1、21日の参院選に向けた各党の選挙活動が益々ヒートアップしている。毎度のこと乍ら、各党は自党の主張こそが、国民生活の安全と安心を実現出来ると声高にアピールしている。その主張の中でも特に当方が、違和感を感ずるのは、某左派政党の主張である。以下そのこと等に関し若干言及したい。
2、その1は、同党は、基本的には自衛隊違憲の立場なのに、これ迄の選挙で一度も自衛隊の縮小改組乃至は廃止の基本主張を掲げたことはない。
原理原則を貫く同党は、違憲の自衛隊を憲法9条に明記して合憲化するのは論外だとして、大反対なのは当然だ。ならば、堂々と自衛隊の違憲性を訴えて党の立場を明確にすべきなのに、本来の主張を選挙の際に何故公にしないのか、それは、自衛隊と云う軍事組織を忌み嫌い敵視はするが、自衛隊員の皆さんはそうではないとの「二股公約的な自衛隊観」の立場を採っているからなのだろう。
その2は、各野党が、今度の参院選で大幅に多数議席を占めるようになったとしても、その後の国会で以下のような同党の主張を他の野党も全面的に受け入れて、同党ペースでその公約を具現することは、常識的に考えてもまず困難だろう。
何故なら、野党の中でも同党の内政経済政策は異質で極端過ぎて、その実施には多大の「混乱とリスク」を伴うこと必至であるからだ。

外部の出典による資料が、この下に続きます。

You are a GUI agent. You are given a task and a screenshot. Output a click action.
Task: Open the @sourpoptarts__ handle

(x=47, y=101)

その最たるものは、「消費税に頼らない別の道で」約7兆円余の財源が賄えるとの主張である。具体的には、・大企業に対する法人税率の引上げにより4兆円、大株主優遇の税制改革により3.1兆円、更に思いやり予算の廃止で0.4兆円等により必要財源は確保可能だと試算していることだ。

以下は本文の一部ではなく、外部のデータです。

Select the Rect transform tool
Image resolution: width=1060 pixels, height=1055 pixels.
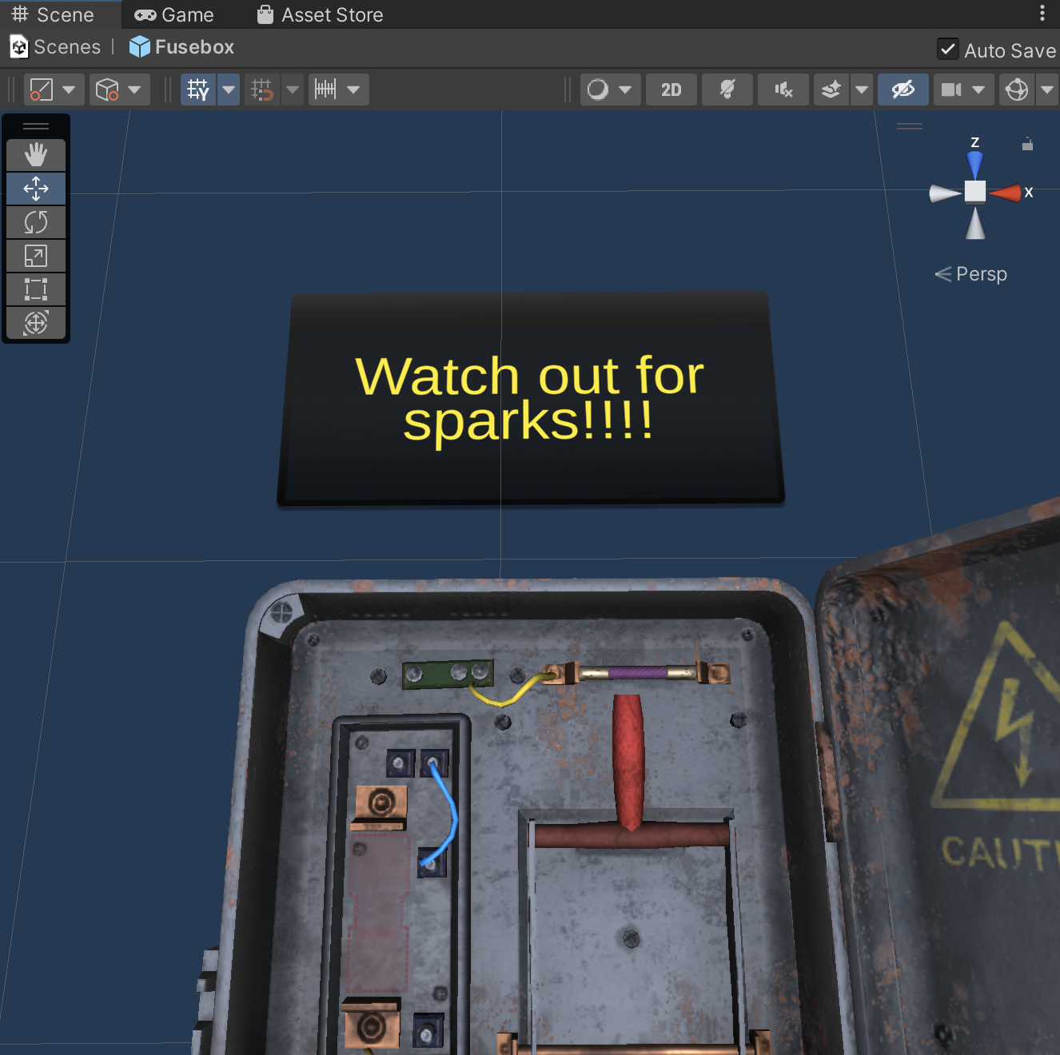pos(36,289)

そして、このことにより、・消費税10%引上げ中止も出来るし、全国何処でも・最低賃金1000円以上・目標1500円、・大学授業料等の半額化・大学生等70万人に月3万円の給付制奨学金の付与、国保料の大幅値下げ等が可能だと主張していることだ。いいこと尽くめのようだが、その実施には、政財界・国民を巻き込んだ大議論が政治課題となって紛糾することになるだろう。
大企業や富裕層からの大幅税収確保や大企業の内部留保を活用する等の財源確保論議には、2年前の安保法制論議時とは比較にならない程の対立と混乱を生ずる虞れ甚大だろうが、同党はこの大規模財源確保を如何にして可能にするのか、具体論については全く語ってはいない。

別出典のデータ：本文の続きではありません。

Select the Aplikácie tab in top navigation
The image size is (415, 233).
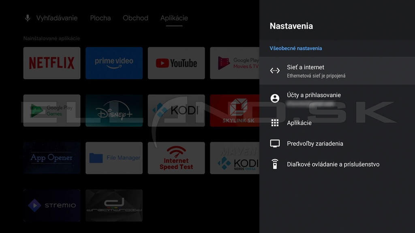pos(174,18)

その3は、「今直ぐ、全国何処でも時給1000円、最低賃金時給1500円へ、中小企業への賃上げ支援を1千倍に」するとの公約実現に関する疑問も、前記同様エンドレスである。
この点でも、同党の主張は、欺瞞とまやかしだらけだと評さざるをえない。国内には、現在約432.6万社の企業体があり、その企業は日本の産業を支えている。そして、その99.7%は、中小企業で大企業数は僅かに約1.2万社:0.3%に過ぎない。
この現状で、大企業の税負担が大幅に増え、全国一律最低賃金1000円以上1500円化が制度化された場合、本来的に経営体力の弱い中小零細企業へのマイナス効果は甚大で無視出来ない。そのための中小企業支援策を講ずるとは言ってもその財源確保も、確約されたものでない故に、その余波は、軈て国内経済の停滞と混乱を齎すこと必至であろう。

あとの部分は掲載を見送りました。